- PROBLEM DESCRIPTION:
If a line of the material holds the string "computer", please copy it.

- MATERIAL PROVIDED:
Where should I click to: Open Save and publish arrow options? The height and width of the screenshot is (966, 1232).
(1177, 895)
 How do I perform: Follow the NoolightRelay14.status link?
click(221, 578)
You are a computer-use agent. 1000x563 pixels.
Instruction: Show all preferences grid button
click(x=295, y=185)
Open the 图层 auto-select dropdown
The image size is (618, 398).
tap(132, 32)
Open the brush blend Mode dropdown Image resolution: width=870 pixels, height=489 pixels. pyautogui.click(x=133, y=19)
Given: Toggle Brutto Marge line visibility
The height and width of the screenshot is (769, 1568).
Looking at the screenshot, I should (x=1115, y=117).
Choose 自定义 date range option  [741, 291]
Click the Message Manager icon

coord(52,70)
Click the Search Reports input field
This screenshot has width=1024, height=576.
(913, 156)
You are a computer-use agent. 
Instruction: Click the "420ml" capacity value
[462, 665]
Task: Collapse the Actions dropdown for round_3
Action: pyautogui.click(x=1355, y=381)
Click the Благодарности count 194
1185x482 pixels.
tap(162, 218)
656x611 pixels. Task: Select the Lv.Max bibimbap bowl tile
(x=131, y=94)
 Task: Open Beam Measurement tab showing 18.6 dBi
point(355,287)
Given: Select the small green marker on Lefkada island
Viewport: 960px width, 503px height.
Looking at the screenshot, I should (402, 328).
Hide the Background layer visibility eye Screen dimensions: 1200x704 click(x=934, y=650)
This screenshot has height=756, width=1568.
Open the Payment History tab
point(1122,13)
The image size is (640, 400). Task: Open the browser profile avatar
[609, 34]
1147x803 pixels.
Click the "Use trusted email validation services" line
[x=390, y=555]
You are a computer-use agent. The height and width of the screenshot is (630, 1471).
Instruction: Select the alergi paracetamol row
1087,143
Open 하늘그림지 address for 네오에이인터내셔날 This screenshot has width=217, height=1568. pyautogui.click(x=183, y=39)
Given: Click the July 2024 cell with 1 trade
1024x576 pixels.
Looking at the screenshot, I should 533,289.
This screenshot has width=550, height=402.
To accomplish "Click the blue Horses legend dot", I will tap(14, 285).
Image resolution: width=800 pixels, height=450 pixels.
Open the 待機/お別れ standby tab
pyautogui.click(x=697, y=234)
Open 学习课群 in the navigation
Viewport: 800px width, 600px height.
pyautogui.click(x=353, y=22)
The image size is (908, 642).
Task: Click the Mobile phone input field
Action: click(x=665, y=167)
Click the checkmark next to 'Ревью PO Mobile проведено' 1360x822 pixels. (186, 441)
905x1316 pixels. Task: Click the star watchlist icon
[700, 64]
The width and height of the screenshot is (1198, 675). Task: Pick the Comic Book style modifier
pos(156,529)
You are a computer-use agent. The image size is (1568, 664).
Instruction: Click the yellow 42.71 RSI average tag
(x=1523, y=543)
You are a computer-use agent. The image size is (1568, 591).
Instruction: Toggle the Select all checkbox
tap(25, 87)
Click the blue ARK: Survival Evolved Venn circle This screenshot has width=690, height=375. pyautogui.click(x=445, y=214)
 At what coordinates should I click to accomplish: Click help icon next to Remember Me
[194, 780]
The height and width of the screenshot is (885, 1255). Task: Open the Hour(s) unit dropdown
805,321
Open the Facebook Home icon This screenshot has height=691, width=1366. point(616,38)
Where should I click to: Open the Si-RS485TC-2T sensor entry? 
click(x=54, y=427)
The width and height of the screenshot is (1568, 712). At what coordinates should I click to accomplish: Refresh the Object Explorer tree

- WRITTEN ANSWER:
You are a computer-use agent. 1000x563 pixels.
You are a computer-use agent. 
You are a computer-use agent. The height and width of the screenshot is (630, 1471).
You are a computer-use agent. The image size is (1568, 664).
You are a computer-use agent. The image size is (1568, 591).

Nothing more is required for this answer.